• **The problem**: Transcribe exactly the stretch of lines beginning at the one containing "Where should I" and closing with the last line of the entries below. Omit images.

• **Data excerpts**:
+ + + +

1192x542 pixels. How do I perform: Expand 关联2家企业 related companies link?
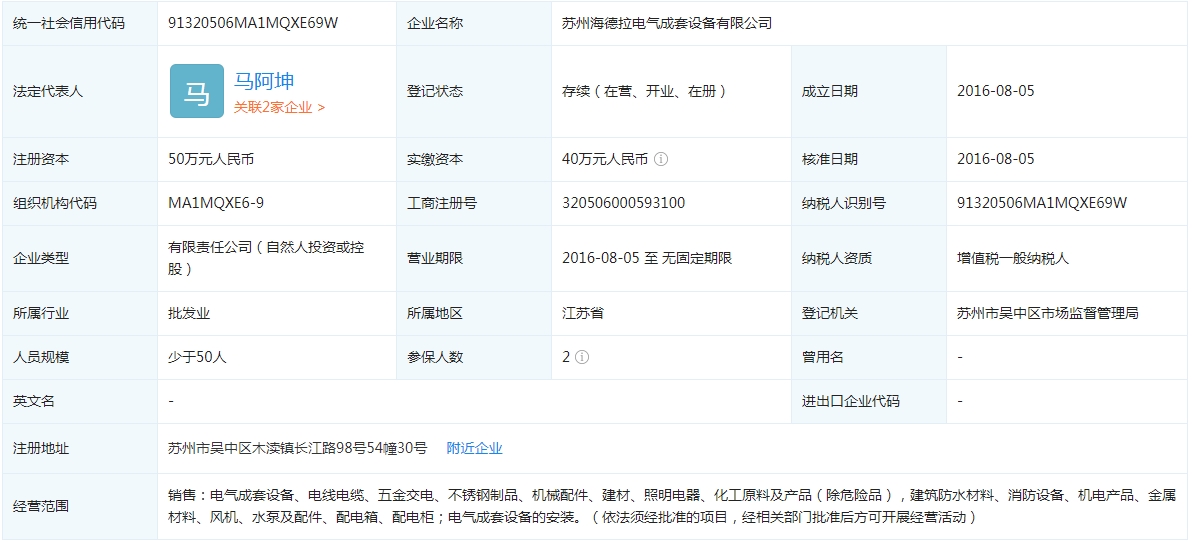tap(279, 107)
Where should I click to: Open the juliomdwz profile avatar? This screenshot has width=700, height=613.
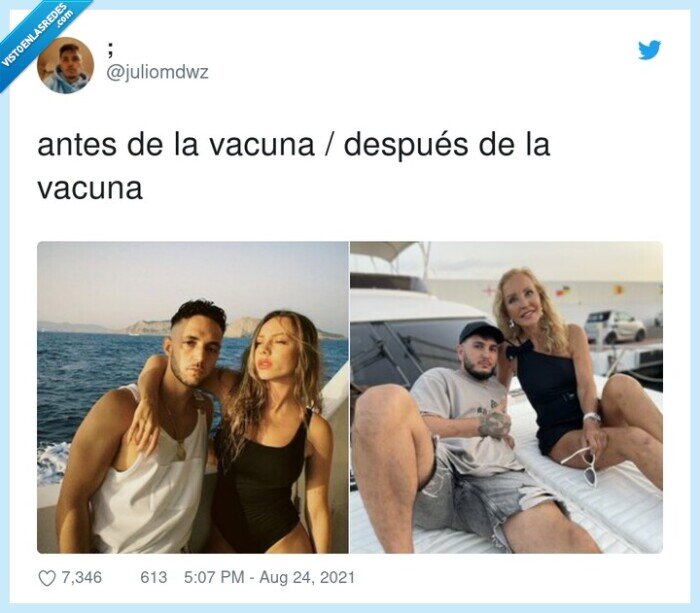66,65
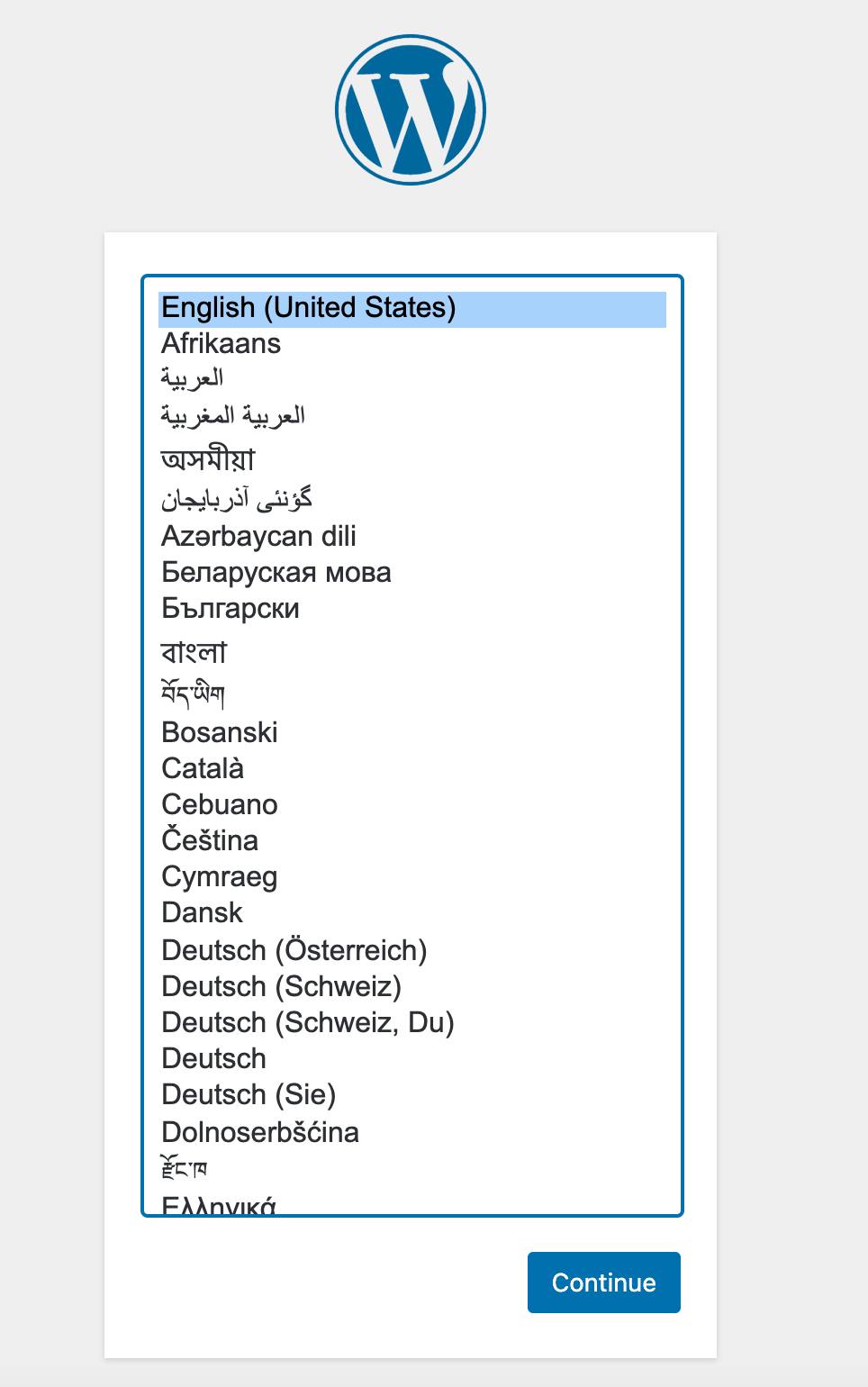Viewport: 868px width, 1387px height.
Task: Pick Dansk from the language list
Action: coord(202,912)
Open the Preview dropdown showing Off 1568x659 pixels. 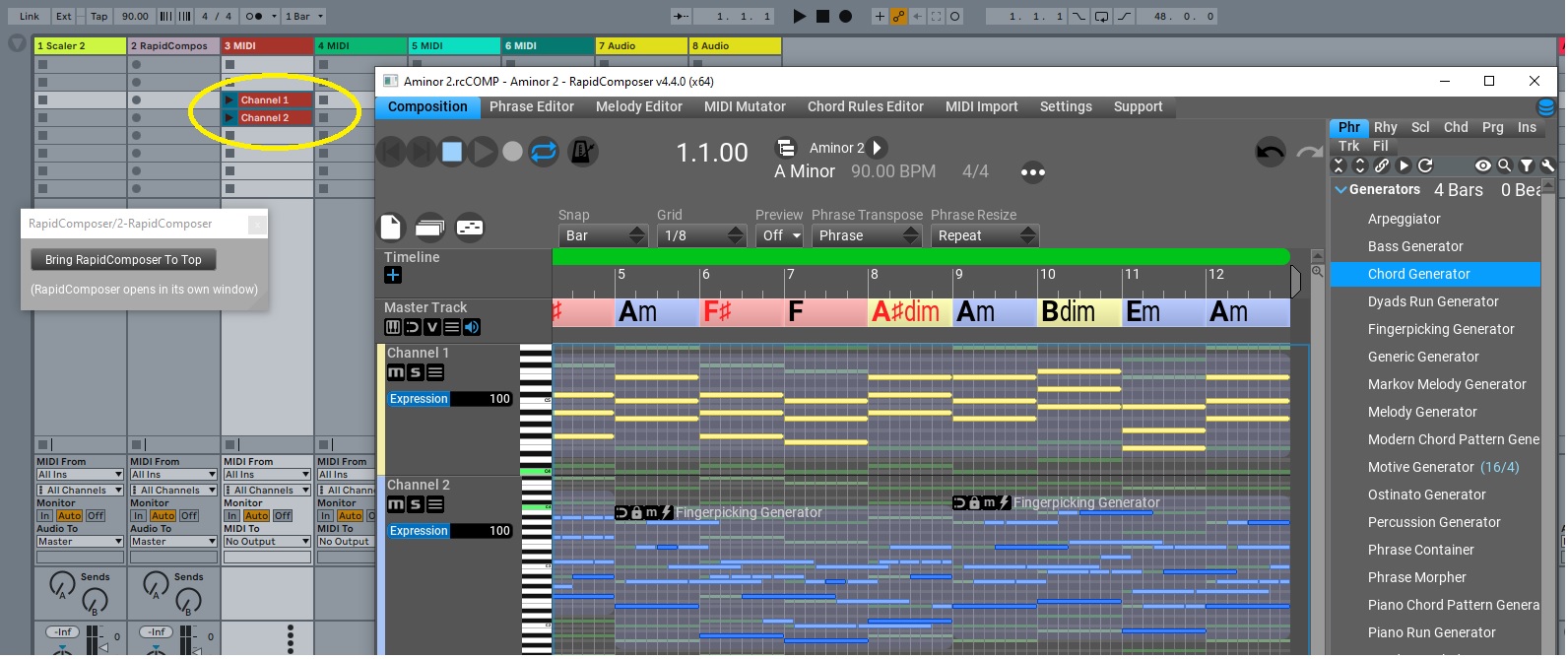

+ + + +

• **Response area**:
Where should I click to: Open the juliomdwz profile avatar? This screenshot has width=700, height=613.
66,65
Viewport: 868px width, 1387px height.
Task: Pick Dansk from the language list
Action: coord(202,912)
Open the Preview dropdown showing Off 1568x659 pixels. 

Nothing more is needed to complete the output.